Data extract

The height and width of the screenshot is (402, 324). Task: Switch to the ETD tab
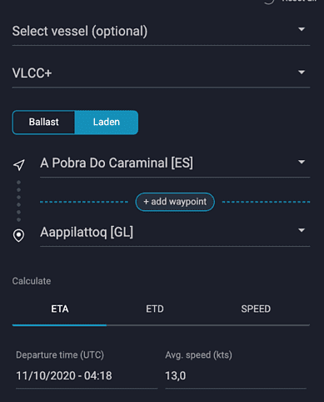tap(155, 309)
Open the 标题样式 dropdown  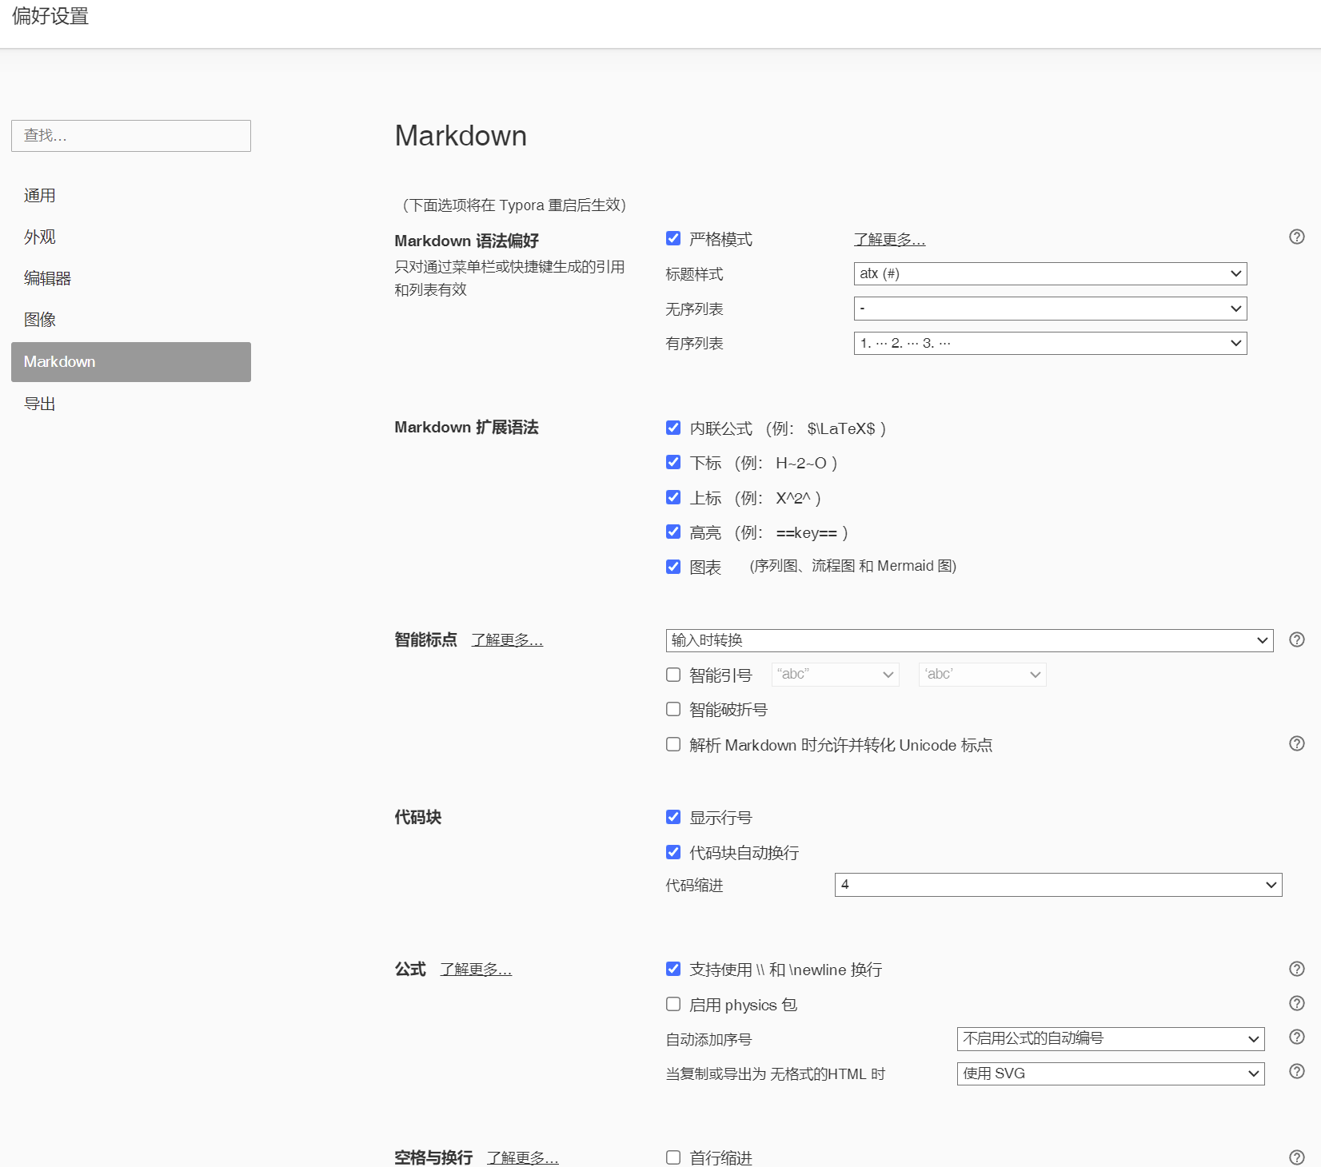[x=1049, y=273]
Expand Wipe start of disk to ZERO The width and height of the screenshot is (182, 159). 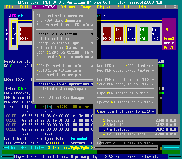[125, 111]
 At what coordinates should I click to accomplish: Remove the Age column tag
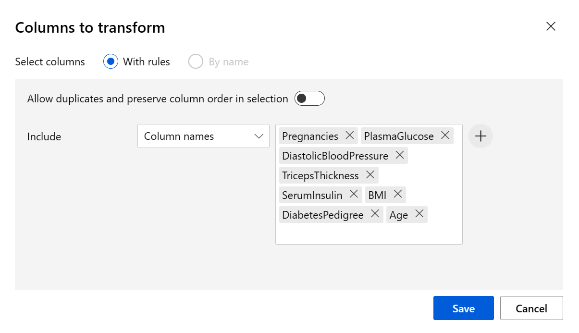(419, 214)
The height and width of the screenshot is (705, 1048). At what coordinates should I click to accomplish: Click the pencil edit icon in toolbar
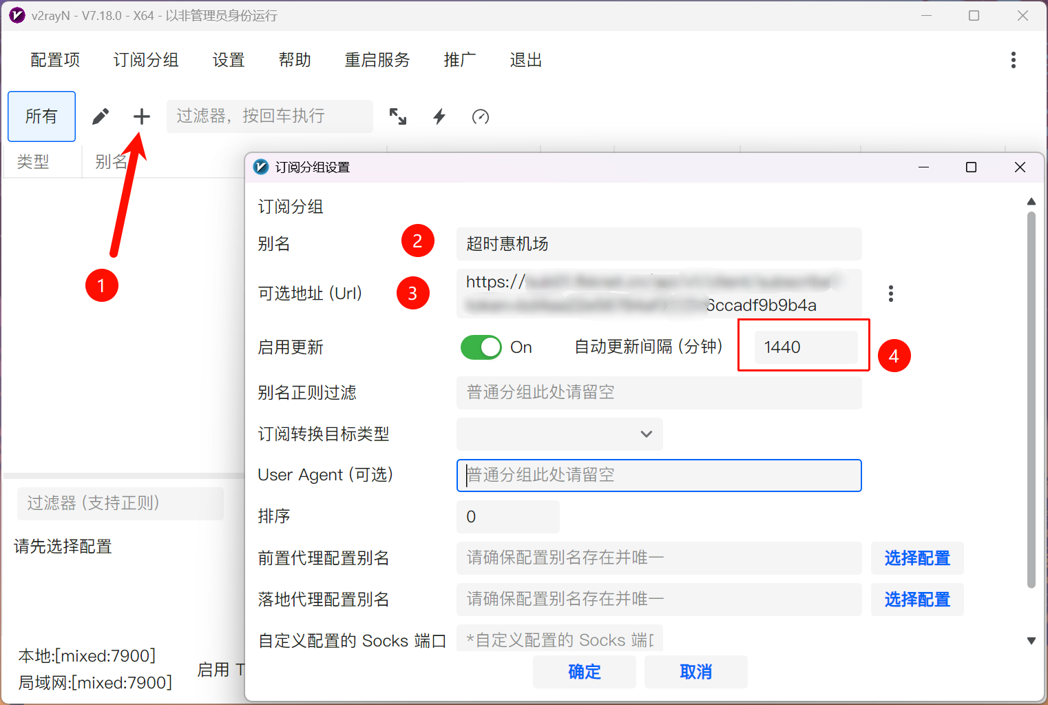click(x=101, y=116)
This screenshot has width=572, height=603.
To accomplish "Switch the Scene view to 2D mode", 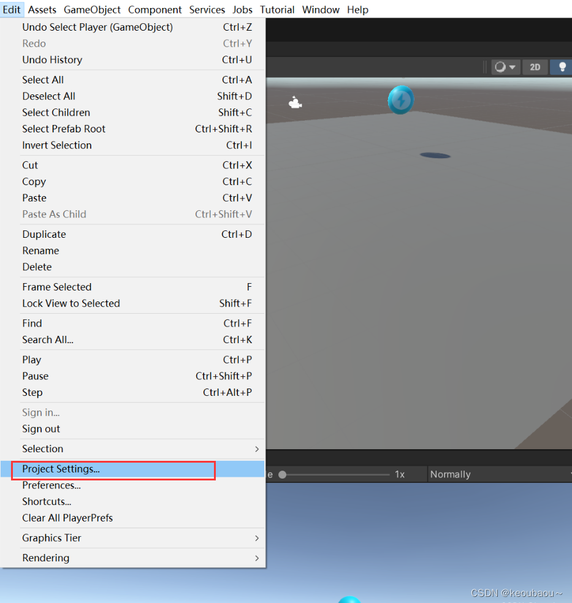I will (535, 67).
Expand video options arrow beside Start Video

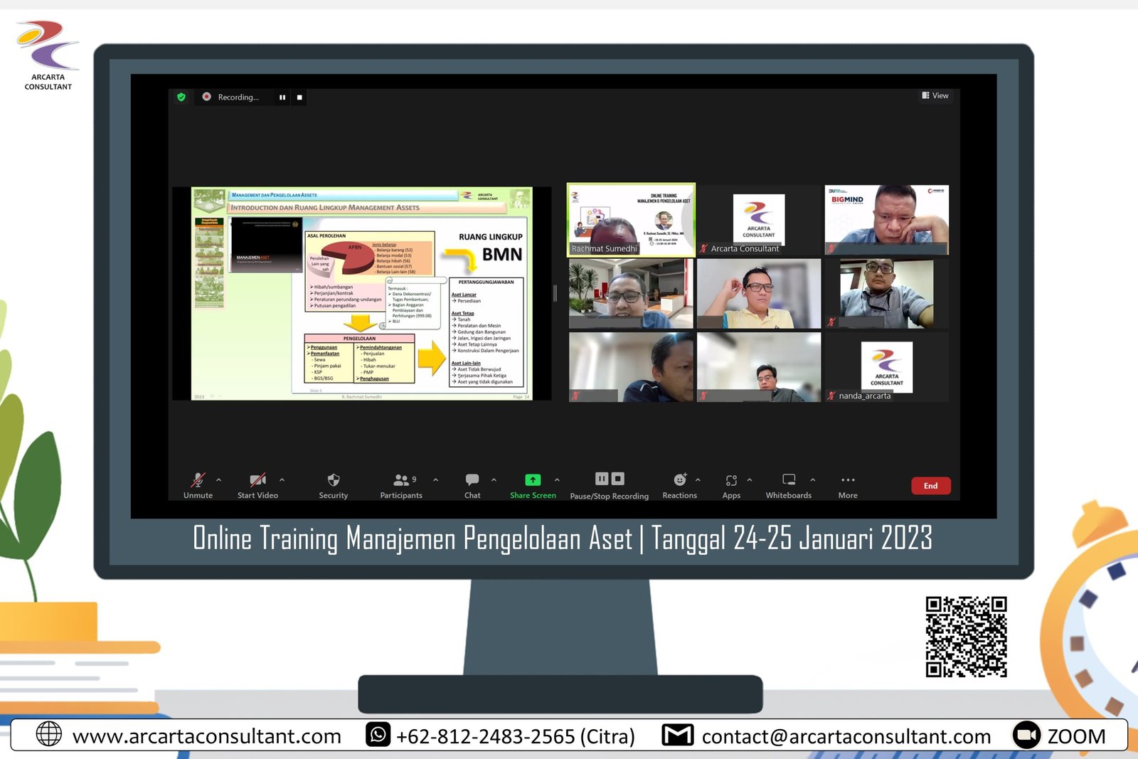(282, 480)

...

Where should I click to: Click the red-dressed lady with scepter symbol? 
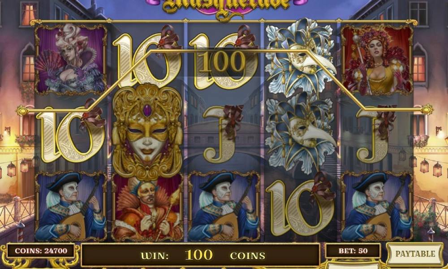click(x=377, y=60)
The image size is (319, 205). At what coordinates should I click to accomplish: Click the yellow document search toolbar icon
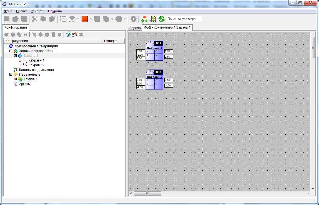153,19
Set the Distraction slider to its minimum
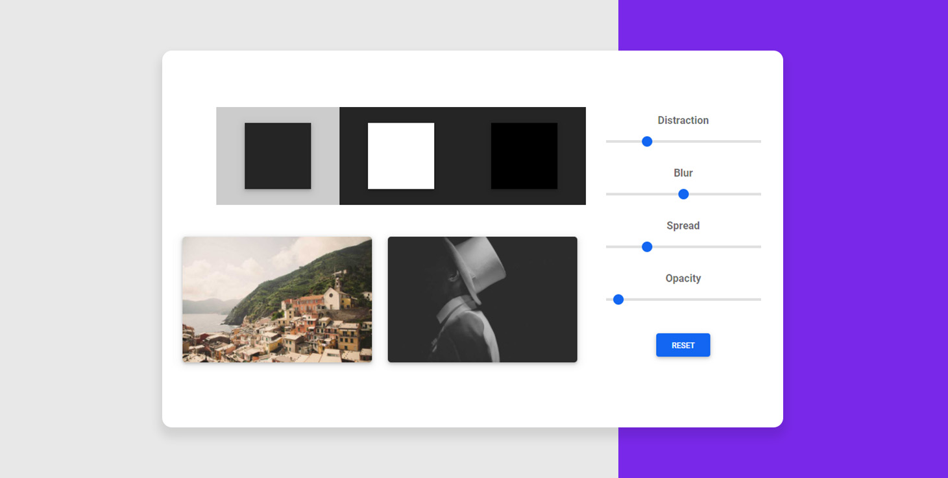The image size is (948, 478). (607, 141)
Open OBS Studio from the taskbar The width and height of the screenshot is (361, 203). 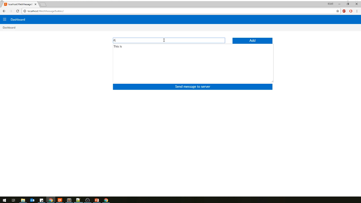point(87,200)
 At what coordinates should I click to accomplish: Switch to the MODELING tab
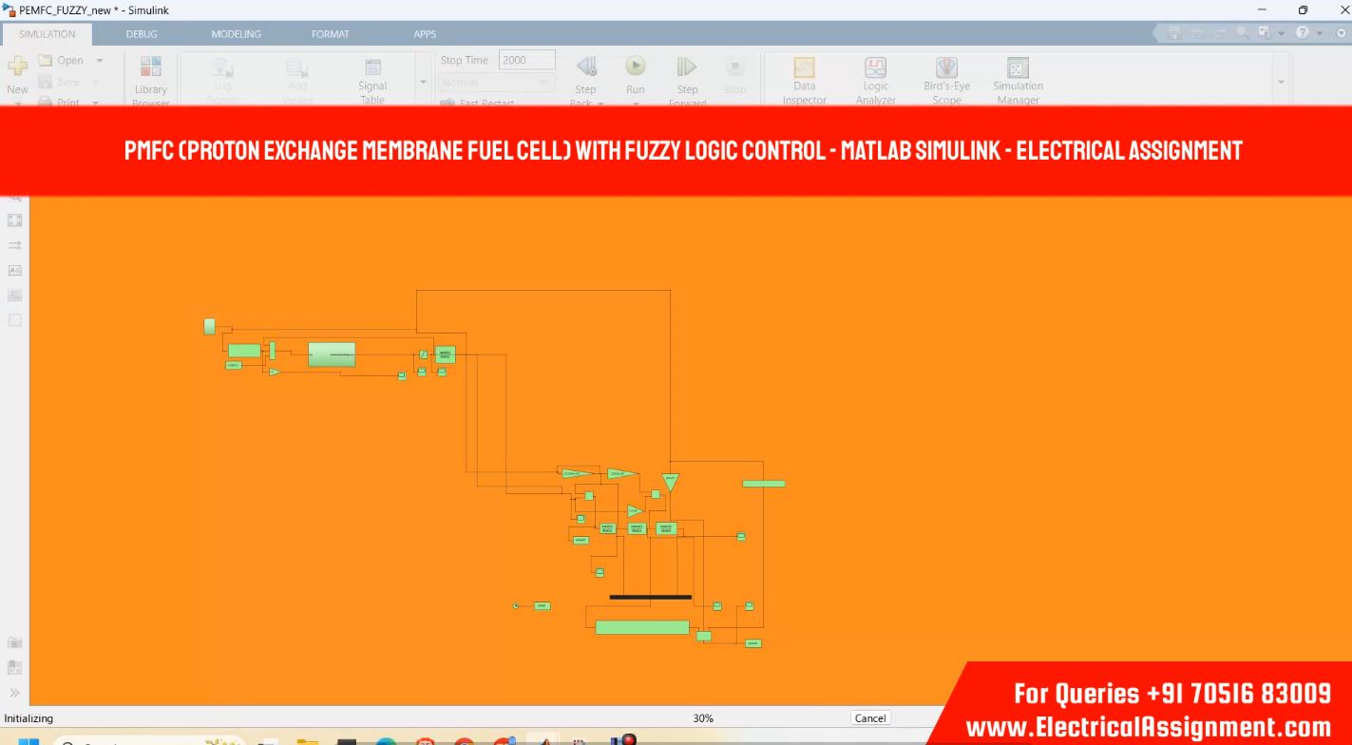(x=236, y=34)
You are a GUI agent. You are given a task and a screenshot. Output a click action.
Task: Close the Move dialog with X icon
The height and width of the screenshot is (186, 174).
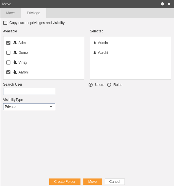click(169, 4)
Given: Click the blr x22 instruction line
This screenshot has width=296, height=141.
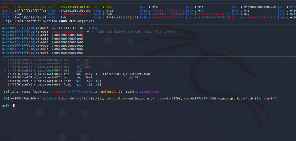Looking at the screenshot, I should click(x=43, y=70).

Task description
Return every line from the two blocks above that contains the string "toolbar". Case counts.

Expected answer
The height and width of the screenshot is (705, 1048). At what coordinates should I click to accomplish: Click the pencil edit icon in toolbar
The image size is (319, 205). At what coordinates should I click to accomplish: Click the yellow document search toolbar icon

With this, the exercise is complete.